* _DIRECTIONS FOR THIS TASK_
From the line that contains "Where should I click to: Click info" through the line that contains "Given: Click the arrow next to EN", output every line of the listing below exactly and leave out all the rest.

* _INPUT RECORDS_
# # #
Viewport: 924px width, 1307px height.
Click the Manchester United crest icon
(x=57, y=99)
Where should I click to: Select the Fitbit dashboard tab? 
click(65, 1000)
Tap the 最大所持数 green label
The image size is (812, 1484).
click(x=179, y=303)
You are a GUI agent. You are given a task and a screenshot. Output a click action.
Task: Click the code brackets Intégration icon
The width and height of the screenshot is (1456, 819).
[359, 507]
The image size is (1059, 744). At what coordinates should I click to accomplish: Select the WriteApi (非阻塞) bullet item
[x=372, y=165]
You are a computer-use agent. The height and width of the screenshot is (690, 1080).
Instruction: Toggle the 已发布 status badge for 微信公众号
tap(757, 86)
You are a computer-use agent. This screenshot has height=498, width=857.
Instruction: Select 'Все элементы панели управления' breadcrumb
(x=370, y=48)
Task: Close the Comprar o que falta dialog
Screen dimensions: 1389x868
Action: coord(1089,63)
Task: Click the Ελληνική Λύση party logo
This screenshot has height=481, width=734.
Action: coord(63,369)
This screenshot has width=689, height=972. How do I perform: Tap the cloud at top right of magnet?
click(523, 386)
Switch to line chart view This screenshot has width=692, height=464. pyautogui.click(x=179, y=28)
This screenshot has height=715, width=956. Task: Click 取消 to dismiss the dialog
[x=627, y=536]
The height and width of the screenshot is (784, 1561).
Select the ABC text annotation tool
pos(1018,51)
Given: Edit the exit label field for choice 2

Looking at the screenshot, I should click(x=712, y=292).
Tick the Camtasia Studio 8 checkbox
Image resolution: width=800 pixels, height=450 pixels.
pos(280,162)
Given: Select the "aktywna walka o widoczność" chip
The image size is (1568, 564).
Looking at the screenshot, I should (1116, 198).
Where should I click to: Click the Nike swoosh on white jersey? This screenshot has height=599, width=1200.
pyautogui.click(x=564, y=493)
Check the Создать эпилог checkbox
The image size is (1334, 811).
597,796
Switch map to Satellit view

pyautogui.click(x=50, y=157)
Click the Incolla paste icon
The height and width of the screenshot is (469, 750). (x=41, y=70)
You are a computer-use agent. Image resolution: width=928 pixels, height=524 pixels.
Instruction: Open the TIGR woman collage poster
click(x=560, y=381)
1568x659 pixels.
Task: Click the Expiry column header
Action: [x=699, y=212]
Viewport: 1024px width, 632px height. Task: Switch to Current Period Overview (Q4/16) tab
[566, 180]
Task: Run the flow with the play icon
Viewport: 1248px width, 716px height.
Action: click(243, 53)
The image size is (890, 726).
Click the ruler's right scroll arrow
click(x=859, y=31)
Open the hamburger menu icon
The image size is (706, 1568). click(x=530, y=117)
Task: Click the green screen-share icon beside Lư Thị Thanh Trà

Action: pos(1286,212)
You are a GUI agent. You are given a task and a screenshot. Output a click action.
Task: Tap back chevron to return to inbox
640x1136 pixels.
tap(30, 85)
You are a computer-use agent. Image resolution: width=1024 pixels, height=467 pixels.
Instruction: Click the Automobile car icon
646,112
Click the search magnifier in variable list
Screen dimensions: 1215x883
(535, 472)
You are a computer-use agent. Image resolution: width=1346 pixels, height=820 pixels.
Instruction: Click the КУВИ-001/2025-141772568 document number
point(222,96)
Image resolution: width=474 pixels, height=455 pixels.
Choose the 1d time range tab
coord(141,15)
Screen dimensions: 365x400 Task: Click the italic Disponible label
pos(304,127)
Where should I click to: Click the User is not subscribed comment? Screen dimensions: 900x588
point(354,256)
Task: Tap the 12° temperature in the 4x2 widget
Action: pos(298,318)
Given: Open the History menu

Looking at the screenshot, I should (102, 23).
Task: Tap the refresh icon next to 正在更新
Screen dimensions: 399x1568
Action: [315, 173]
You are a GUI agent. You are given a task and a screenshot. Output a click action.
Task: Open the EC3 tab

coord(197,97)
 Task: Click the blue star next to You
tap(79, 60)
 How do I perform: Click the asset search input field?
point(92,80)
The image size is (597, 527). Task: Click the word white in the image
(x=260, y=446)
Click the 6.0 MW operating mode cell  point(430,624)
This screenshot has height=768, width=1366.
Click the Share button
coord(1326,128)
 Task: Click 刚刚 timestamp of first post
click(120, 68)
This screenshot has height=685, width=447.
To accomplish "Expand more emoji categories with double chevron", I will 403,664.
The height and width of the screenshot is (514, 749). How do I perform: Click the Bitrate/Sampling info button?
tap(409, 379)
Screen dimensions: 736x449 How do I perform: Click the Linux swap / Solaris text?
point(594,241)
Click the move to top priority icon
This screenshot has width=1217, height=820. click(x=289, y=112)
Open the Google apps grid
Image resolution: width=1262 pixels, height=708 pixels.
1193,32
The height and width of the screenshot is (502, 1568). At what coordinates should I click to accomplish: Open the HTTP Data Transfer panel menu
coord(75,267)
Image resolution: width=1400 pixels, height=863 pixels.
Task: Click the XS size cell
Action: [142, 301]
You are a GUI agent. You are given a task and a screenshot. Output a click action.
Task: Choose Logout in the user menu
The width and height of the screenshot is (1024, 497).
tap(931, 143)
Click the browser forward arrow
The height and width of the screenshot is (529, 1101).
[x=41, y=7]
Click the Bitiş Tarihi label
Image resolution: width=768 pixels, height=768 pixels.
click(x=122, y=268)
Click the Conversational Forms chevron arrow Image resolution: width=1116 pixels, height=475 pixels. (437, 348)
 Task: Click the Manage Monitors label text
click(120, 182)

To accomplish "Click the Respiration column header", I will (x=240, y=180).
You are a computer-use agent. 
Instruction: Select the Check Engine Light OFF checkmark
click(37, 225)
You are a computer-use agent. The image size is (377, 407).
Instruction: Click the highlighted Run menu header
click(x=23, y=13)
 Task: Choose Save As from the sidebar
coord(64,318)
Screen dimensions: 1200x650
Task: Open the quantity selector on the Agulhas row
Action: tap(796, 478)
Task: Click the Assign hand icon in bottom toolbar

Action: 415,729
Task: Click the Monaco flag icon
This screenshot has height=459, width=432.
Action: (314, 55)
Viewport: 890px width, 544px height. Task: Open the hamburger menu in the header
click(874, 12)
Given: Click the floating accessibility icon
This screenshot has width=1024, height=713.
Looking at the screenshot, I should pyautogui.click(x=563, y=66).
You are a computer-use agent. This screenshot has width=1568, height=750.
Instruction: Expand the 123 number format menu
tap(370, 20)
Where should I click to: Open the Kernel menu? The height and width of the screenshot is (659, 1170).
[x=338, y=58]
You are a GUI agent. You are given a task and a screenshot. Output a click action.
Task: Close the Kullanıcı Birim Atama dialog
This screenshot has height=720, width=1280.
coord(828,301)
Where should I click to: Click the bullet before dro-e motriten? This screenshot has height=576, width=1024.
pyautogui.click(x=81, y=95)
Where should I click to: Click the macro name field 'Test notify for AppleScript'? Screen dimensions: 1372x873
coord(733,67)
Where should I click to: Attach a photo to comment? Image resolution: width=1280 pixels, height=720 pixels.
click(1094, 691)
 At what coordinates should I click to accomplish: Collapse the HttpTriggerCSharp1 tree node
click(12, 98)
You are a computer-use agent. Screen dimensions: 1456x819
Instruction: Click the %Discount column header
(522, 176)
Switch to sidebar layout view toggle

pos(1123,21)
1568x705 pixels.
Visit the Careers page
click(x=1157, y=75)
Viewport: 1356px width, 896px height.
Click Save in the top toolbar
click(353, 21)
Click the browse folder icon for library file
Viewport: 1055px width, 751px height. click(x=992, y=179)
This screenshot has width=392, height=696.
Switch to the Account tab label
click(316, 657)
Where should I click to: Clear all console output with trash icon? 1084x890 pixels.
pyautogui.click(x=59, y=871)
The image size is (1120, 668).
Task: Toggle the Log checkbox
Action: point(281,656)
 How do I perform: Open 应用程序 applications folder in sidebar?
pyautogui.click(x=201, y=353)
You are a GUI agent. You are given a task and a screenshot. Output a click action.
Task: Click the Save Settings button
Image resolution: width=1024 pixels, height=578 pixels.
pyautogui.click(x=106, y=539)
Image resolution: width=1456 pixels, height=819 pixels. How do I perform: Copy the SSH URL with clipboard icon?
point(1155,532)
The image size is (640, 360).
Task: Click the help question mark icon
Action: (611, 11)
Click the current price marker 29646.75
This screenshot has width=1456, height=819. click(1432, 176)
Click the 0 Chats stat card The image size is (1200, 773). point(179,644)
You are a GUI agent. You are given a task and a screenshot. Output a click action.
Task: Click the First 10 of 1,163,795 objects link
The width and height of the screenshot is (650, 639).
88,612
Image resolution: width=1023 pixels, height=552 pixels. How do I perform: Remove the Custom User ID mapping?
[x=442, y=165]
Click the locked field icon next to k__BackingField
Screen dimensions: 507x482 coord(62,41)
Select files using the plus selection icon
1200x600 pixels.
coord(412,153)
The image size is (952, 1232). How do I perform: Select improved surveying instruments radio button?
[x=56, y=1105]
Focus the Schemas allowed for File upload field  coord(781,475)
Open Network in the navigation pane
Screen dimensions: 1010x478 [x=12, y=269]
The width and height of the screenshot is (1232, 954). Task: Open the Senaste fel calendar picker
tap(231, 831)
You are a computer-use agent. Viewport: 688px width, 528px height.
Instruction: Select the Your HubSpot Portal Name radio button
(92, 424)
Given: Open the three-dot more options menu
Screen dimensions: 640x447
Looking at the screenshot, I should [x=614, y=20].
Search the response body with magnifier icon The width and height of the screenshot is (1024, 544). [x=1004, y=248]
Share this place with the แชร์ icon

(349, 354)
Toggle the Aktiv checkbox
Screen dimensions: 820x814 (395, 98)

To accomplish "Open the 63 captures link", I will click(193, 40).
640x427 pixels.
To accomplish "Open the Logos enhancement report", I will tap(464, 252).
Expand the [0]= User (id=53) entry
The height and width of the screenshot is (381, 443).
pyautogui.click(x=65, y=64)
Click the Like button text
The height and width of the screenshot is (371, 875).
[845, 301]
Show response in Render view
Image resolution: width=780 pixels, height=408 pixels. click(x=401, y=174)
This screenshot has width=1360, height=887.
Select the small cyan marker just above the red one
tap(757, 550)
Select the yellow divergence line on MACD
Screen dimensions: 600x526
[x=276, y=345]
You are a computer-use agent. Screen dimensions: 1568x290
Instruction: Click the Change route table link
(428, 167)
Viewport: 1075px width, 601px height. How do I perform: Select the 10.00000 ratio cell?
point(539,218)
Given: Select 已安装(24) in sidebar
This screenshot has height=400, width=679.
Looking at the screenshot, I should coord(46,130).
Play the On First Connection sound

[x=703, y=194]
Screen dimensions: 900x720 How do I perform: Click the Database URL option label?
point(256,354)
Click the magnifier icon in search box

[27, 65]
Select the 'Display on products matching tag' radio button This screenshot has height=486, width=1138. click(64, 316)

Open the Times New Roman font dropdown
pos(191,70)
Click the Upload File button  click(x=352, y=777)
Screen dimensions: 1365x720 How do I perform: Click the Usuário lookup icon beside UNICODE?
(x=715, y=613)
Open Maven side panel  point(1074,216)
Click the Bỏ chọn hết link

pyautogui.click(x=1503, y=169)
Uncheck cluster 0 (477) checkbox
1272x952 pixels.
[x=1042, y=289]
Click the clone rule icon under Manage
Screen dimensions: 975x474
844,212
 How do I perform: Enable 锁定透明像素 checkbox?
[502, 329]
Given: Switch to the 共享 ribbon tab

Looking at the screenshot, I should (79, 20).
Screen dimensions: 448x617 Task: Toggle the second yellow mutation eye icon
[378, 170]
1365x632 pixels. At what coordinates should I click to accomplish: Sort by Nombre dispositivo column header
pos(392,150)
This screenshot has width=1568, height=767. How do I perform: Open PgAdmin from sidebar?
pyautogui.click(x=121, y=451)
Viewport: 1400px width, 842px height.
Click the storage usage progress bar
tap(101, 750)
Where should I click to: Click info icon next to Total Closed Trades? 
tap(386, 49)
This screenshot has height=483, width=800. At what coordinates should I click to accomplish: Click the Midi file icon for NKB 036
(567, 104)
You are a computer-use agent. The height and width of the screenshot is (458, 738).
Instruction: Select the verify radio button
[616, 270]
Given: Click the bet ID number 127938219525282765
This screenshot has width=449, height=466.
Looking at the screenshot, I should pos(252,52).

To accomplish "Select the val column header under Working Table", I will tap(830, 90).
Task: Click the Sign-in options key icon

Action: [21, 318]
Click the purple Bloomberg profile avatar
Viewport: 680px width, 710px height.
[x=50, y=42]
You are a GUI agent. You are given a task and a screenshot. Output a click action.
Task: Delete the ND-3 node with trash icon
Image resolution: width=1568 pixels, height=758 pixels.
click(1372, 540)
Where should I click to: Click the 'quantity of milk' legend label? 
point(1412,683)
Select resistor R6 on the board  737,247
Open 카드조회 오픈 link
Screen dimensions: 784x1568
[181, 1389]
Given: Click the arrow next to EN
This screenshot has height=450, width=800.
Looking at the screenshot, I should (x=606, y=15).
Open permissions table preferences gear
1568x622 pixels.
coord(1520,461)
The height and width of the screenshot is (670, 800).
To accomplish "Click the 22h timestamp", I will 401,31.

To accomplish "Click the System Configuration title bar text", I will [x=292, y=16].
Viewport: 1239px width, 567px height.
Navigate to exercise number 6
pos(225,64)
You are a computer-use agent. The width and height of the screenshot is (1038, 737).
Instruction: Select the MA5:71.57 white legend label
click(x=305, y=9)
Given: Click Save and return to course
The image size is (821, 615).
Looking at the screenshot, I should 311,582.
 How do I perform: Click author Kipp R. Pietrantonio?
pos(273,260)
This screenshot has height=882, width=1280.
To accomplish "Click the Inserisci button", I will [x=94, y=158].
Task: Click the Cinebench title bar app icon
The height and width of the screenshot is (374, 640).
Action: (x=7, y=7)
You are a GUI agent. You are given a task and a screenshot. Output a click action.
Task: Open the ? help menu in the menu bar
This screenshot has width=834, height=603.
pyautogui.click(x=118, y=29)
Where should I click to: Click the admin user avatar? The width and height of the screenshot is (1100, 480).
# # #
* _RESULT BELOW_
Where should I click to: Click info icon next to Total Closed Trades? 
tap(386, 49)
This screenshot has height=483, width=800. At what coordinates should I click to accomplish: Click the Midi file icon for NKB 036
(567, 104)
You are a computer-use agent. The height and width of the screenshot is (458, 738).
Instruction: Select the verify radio button
[616, 270]
Given: Click the bet ID number 127938219525282765
This screenshot has width=449, height=466.
Looking at the screenshot, I should pos(252,52).

To accomplish "Select the val column header under Working Table", I will tap(830, 90).
Task: Click the Sign-in options key icon

Action: [21, 318]
Click the purple Bloomberg profile avatar
Viewport: 680px width, 710px height.
[x=50, y=42]
You are a GUI agent. You are given a task and a screenshot. Output a click action.
Task: Delete the ND-3 node with trash icon
Image resolution: width=1568 pixels, height=758 pixels.
click(1372, 540)
Where should I click to: Click the 'quantity of milk' legend label? 
point(1412,683)
Select resistor R6 on the board  737,247
Open 카드조회 오픈 link
Screen dimensions: 784x1568
[181, 1389]
Given: Click the arrow next to EN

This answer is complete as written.